By February 25, 2016
Un drone au dessus d'un champ.

Although drones still have to face some technical challenges, they offer great opportunities for farmers to better manage their inputs as well as predict their yield.

Amazon is telling us that the UAVs are about to change the delivery sector. Google is not only entering delivery as well, but the Mountain View based firm is trying to bring internet coverage to remote areas through drones as well. However drones are also full of promises for agriculture.

With on-board sensors, infrared and color cameras but also laser scanners, drones offer great opportunities for growers to collect data about their plants and trees. For instance, a drone can spot an area in a field suffering from stress and through a wifi or cellular connection, notify the farmer. A task that the latter had to complete by visually checking the field before.

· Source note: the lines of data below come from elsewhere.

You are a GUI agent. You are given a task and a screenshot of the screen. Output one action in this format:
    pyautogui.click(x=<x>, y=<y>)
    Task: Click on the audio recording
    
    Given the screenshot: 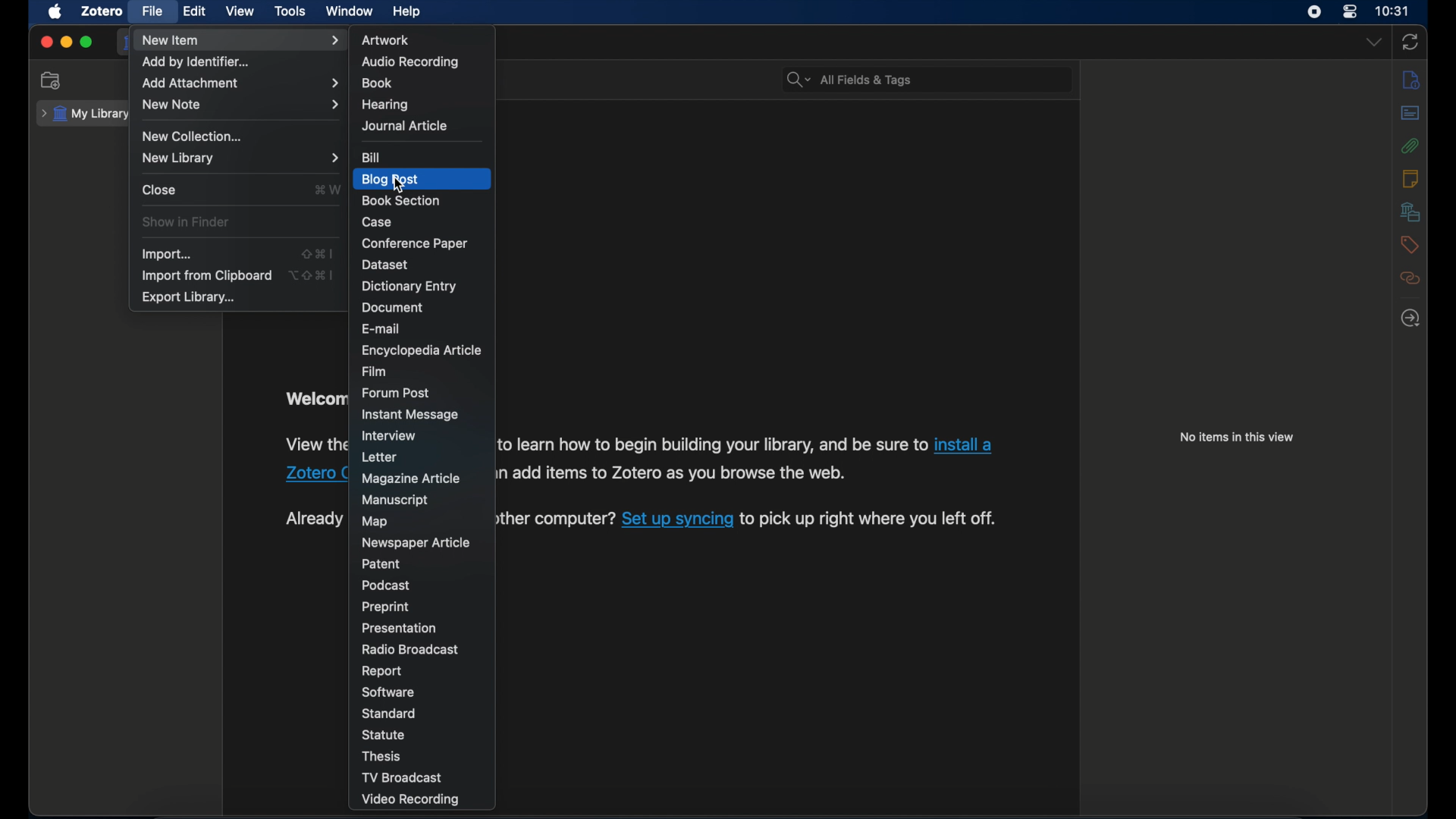 What is the action you would take?
    pyautogui.click(x=409, y=62)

Yet today’s technology still has to evolve: drones are heavy and thus can only go on short missions. Their agility and autonomy need to progress. Especially in the US where half of the country’s cropland belongs to farms with a least 1,100 acres. Besides, even if prices are starting to drop, on-board technologies such as cameras and lasers remain expensive.

Vijay Kumar

Vijay Kumar presenting his drones during a TEDx confenrece. © Kumar Robotics

Autonomous and agile UAVs

Professor Vijay Kumar,  the Dean of the School of Engineering & Applied Science at the University of Pennsylvania, and his team hence decided to focus their attention on three aspects: making drones more autonomous, more agile, and capable of collecting data that is valuable to the growers. The primary objective is to go from data to information, i.e., provide actionable intelligence to growers.

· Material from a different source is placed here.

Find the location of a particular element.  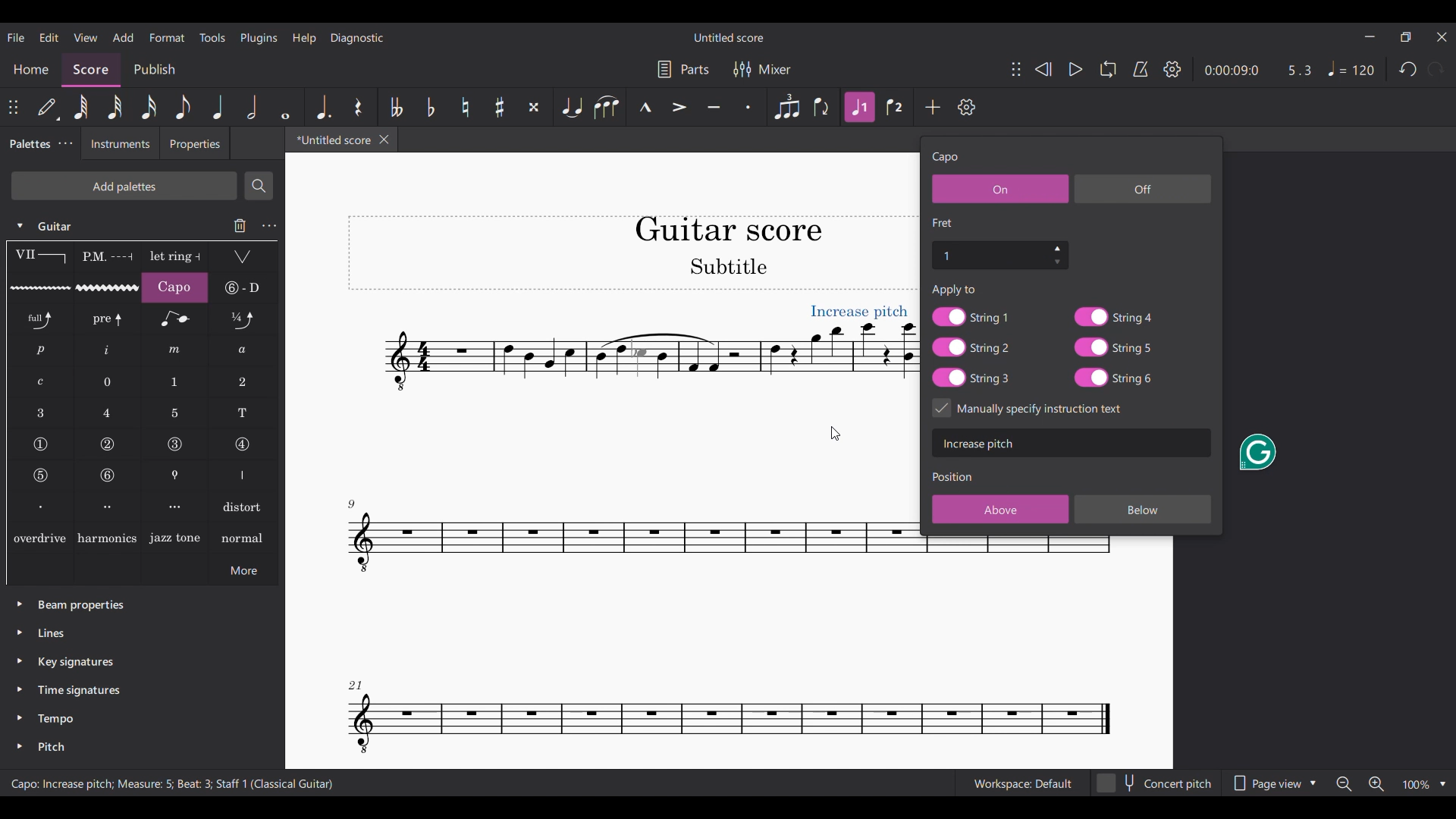

Staccato is located at coordinates (749, 107).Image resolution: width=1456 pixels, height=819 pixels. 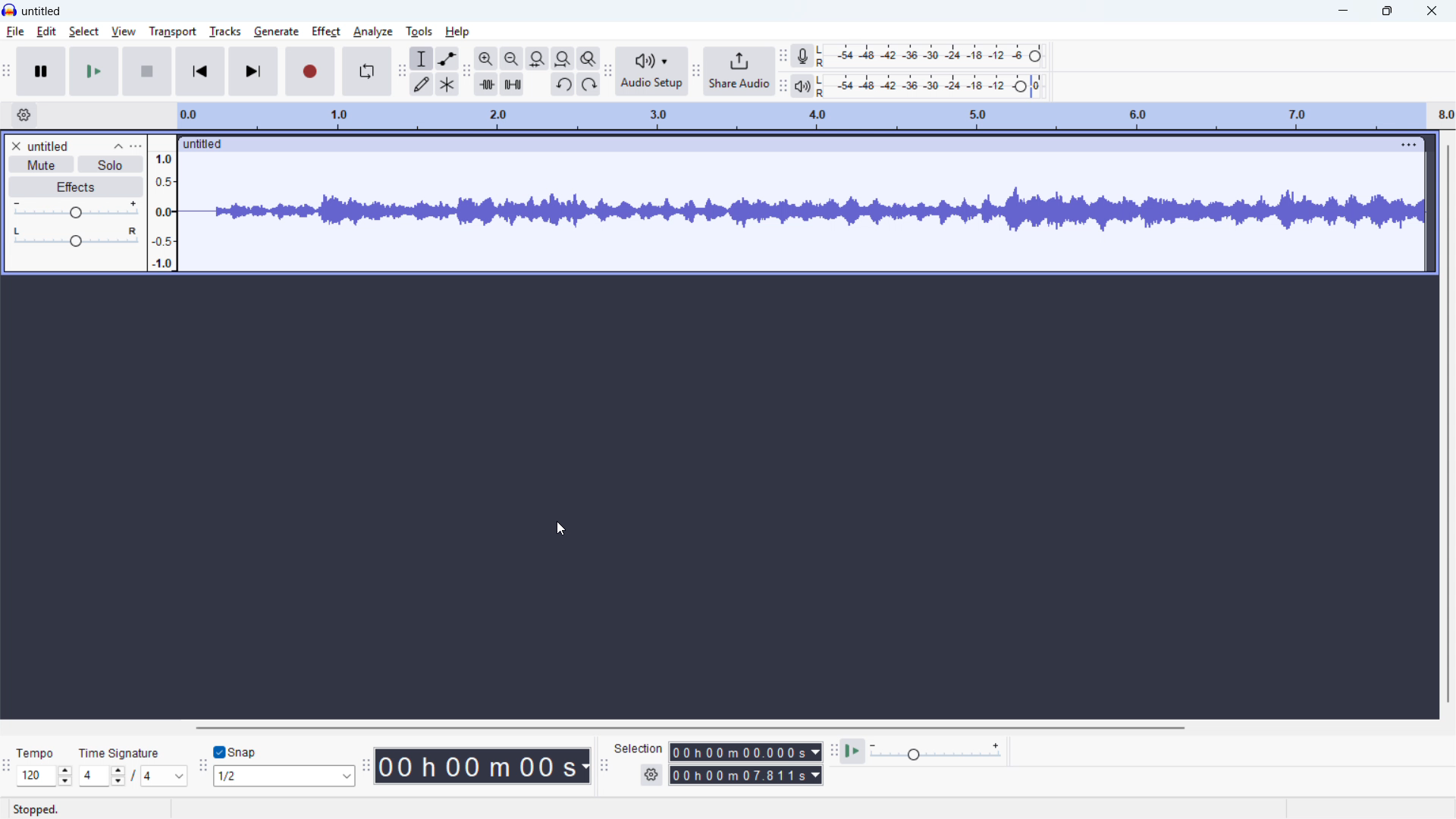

The UAVs that the Vijay Kumar Lab has built span a wide range of sizes and capabilities. Some are small and light, consuming about 3 watts of power, and measuring 10 cm diameter. Inspired by bees’ movement, they can execute curve trajectories - circle around a tree for instance, and automatically go away when a human gently pushes them. Larger UAVs are being used for precision agriculture and infrastructure mapping, ranging between 40-100 cm diameter, and carrying sensor payloads that make the robot smart. For example, onboard cameras, inertial sensors, and GPS allow the robots to be aware of the surrounding environment and their own locations. Since smartphones already have many of the sensors used on these flying robots, a recent UAV from Kumar Lab is in fact a smartphone mounted on an aerial robot frame, enabling autonomous exploration of the environment using the phone’s computer and sensor data.

Data analytics to optimize the production chain

Back to the agricultural application, they are capable of mapping an orchard: counting the number of fruits per tree which allows an estimation of the total yield of a farm, and as a result optimizes the production chain. Moreover, the drone can build a 3D reconstruction model of plants creating an overview of the plant’s performance and helping detect nutrient deficiency or disease.

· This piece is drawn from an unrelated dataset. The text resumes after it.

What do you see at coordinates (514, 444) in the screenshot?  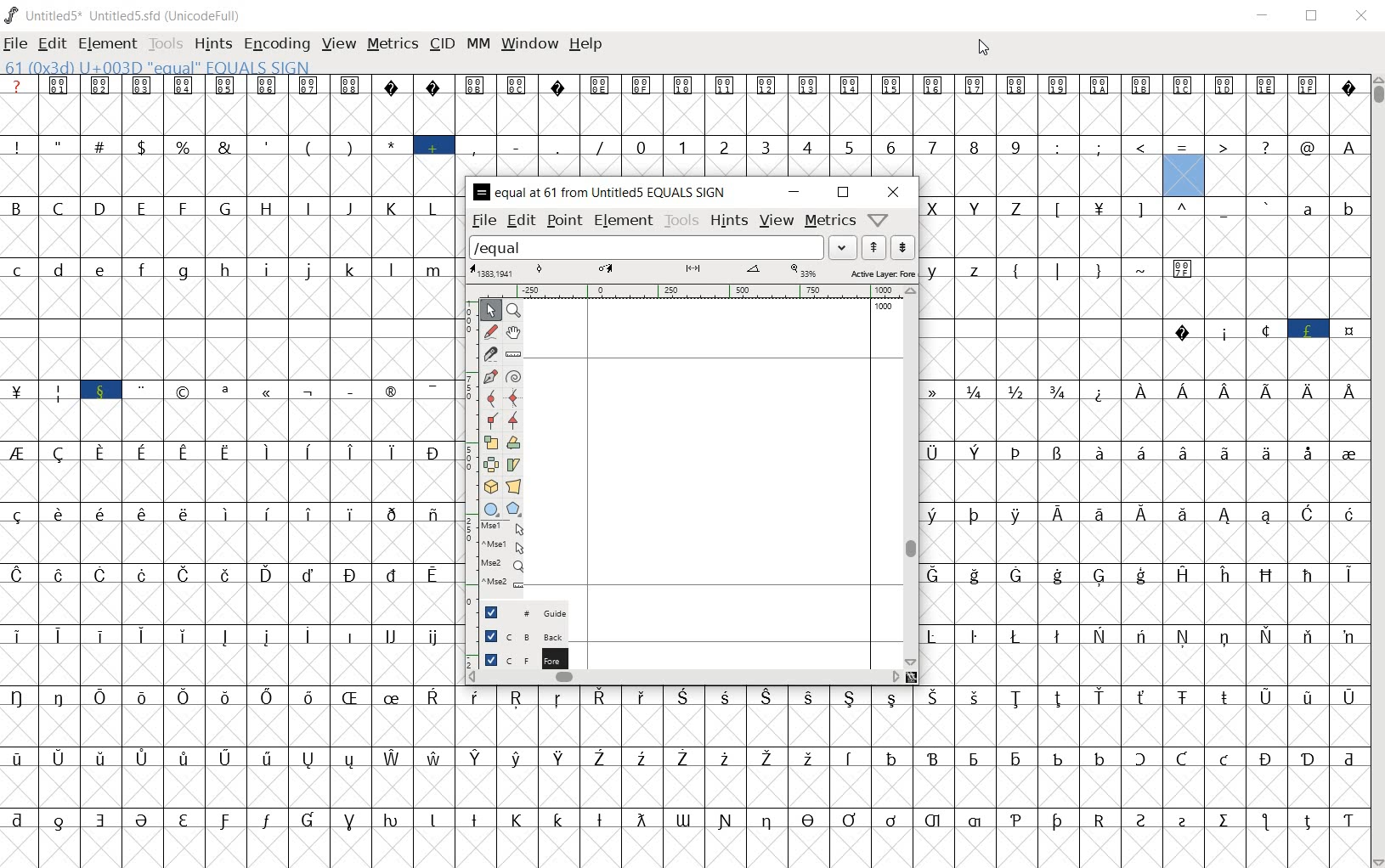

Kumar Lab, which is running on UPenn fundings and federal grants, is teaming up with growers across the country as well as Nouka Technology, a San Francisco based precision agriculture startup to test their prototypes. Collaborators include the Gallo Family Vineyard in California, Lipman Produce in Florida, Washington Tree Fruit Research Commission in Washington state, as well as University of Florida with whom Kumar Lab shares a new USDA grant focusing on use of UAV swarms for precision agriculture.